Konon lagi, tidak ada seorangpun yang berhasil kembali dari peristiwa itu. Semua seperti menghilang seperti ditelan setan gunung.
Banyak cerita yang kemudian menyebar setelah peristiwa itu. Tidak diketahui lagi mana kabar yang benar dan mana yang bohong karena semua sudah seperti dongeng.
Kabar yang menyebar itu, banyak tokoh persilatan yang mencoba mendaki ditemukan tewas secara misterius. Mayatnya menghitam dan mengeluarkan bau busuk. Mereka seperti dikutuk setan. Baru saja mati meregang nyawa, tubuhnya langsung menghitam dan mengeluarkan bau menusuk.
Banyak yang menduga mereka diracuni, tapi tidak ada yang tau racun seperti apa yang bisa membunuh orang dengan cara begitu mengerikan. Mereka yang mencoba mengurus mayat-mayat itu, ikut-ikutan mati dengan cara yang sama.
Karena itu, meski yang mati itu sanak kadang sendiri, tidak ada yang berani menyentuh mayat-mayatnya, apa lagi menguburnya. Takut ikut dikutuk.
Mayat-mayat itu kemudian bergelimpangan di sepanjang jalur-jalur pendakian. Menebar hawa busuk yang makin tebal.Gunung Dewa itu tiba-tiba berubah menjadi gunung setan. Gunung terkutuk.
Mereka yang tidak punya nyali langsung balik kanan setelah menemukan dua atau tiga mayat. Mereka tidak peduli bila awalnya sudah terlanjur omong besar membanggakan kemampuan sendiri. Mereka menebalkan muka menerima malu ditertawakan orang-orang persilatan.
Malu toh lebih baik dari pada mati?
Mereka yang punya nyali agak lebih besar sedikit, terus mendaki. Bau busuk dijadikan ancang-ancang. Dari pada mencari jalan baru, bukankah lebih baik mengikuti jalan yang sudah pernah dilewati orang? Tidak mungkin orang rimba persilatan Tanah Tengah semuanya hanya kantong beras saja. Pasti banyak orang sakti yang sudah berhasil naik lebih dulu. Siapa tahu nanti bisa bertemu mereka untuk diajak jadi teman perjalanan?

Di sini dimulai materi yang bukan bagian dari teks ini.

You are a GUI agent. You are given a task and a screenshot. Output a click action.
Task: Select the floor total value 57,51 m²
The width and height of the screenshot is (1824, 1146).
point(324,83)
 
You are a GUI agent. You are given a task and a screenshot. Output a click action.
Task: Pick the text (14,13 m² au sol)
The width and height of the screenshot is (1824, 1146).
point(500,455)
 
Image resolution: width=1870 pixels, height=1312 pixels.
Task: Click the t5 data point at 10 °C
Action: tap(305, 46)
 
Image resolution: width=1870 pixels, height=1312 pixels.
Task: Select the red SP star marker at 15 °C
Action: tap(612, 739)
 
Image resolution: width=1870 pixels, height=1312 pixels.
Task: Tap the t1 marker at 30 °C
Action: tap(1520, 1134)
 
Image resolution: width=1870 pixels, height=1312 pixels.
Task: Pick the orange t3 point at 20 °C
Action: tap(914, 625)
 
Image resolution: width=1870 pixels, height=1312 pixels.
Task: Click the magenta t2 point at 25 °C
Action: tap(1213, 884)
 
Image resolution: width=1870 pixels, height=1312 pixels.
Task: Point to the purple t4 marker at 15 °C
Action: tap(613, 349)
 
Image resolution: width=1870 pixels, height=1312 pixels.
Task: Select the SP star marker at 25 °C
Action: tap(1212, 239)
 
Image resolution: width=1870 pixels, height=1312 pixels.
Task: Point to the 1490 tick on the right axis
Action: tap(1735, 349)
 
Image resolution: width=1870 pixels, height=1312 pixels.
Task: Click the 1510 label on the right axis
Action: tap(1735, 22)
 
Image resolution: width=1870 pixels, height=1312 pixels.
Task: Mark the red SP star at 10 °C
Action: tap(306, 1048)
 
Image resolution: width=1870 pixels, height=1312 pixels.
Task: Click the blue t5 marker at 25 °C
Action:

Tapi nasib orang-orang seperti ini sebenarnya sudah bisa diramalkan. Mereka yang mengharap sesuatu hanya dengan bergantung pada orang lain, tidak mungkin selamat sampai puncak. Sampai pinggang gunung saja sudah hebat. Itupun kalau nasib masih berpihak. Sayangnya nasib tidak suka pada orang macam itu.
Bersambung....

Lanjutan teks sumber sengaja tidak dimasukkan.